Task –
Read the lines of the data below and retrieve those with "will".

-- Records supplied follows --

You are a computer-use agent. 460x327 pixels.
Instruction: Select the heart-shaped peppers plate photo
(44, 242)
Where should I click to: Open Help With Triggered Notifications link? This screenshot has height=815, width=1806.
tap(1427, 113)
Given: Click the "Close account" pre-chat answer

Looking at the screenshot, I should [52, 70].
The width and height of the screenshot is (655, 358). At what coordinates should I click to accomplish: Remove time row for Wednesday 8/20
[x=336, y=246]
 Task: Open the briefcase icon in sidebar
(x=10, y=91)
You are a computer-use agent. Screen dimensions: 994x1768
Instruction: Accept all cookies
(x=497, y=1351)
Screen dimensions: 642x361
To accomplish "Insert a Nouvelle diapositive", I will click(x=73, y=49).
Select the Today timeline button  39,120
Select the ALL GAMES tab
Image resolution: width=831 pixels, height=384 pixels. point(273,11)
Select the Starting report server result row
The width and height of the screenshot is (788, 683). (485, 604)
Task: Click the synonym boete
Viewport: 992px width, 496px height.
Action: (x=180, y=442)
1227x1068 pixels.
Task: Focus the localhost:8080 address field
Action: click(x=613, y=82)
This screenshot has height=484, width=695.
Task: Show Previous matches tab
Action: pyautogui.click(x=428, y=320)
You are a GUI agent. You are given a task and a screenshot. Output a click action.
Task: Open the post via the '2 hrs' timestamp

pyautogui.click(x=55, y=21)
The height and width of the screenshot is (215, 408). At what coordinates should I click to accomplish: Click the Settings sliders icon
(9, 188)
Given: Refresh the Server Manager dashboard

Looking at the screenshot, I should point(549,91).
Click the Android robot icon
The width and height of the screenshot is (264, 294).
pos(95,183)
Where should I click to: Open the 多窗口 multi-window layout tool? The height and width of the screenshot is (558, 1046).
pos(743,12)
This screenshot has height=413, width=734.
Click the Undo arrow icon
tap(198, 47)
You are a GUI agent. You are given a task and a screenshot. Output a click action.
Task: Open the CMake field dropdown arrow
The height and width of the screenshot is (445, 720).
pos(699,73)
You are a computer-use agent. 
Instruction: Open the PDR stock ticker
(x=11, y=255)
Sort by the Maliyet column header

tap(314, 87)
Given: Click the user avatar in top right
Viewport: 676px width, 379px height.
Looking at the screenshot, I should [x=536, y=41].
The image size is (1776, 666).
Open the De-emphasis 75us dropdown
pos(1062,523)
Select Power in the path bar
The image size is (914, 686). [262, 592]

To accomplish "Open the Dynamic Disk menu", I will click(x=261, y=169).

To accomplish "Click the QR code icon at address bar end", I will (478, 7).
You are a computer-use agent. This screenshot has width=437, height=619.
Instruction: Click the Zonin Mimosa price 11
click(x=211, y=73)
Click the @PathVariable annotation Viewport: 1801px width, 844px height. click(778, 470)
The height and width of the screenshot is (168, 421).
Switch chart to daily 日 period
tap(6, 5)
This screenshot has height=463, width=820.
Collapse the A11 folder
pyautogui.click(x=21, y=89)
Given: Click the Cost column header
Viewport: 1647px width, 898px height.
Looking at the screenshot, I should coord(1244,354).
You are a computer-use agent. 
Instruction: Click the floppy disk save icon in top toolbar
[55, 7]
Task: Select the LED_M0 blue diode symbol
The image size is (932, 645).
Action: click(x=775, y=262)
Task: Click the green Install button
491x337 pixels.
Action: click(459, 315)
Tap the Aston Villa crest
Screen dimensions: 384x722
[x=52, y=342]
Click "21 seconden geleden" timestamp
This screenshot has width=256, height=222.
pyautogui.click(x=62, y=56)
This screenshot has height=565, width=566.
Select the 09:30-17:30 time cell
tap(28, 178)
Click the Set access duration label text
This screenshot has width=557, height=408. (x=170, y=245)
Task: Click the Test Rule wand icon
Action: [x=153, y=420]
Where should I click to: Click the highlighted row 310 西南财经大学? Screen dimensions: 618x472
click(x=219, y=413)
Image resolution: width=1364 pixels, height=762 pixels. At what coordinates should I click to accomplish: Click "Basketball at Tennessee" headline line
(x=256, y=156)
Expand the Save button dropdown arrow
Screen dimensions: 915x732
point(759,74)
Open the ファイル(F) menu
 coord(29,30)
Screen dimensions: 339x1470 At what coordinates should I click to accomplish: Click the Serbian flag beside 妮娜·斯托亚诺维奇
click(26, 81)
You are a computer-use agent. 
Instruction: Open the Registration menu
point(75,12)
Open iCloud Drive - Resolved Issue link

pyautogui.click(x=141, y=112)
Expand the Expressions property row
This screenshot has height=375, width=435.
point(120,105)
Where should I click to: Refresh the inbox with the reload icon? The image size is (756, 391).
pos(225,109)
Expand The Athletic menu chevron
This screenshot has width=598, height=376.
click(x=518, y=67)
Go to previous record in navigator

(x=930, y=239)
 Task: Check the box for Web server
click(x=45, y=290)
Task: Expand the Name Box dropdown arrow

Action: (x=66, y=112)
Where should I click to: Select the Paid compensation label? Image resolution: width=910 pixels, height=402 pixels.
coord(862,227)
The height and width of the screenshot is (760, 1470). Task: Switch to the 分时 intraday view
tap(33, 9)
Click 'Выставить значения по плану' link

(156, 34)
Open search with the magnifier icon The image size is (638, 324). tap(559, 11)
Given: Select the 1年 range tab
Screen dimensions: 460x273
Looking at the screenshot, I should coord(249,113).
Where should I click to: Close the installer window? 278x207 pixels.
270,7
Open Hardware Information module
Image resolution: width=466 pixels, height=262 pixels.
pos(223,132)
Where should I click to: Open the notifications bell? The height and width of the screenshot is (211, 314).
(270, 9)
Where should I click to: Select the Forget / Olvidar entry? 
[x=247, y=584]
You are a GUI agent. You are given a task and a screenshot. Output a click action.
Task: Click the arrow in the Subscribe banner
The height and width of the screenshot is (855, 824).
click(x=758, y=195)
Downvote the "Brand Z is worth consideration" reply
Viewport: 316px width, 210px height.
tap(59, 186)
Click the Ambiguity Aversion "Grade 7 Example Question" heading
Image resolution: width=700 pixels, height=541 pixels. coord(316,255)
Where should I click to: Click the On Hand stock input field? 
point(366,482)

-- Records supplied concluded --

Answer section –
To accomplish "Insert a Nouvelle diapositive", I will click(x=73, y=49).
To accomplish "Open the Dynamic Disk menu", I will click(x=261, y=169).
To accomplish "Click the QR code icon at address bar end", I will (478, 7).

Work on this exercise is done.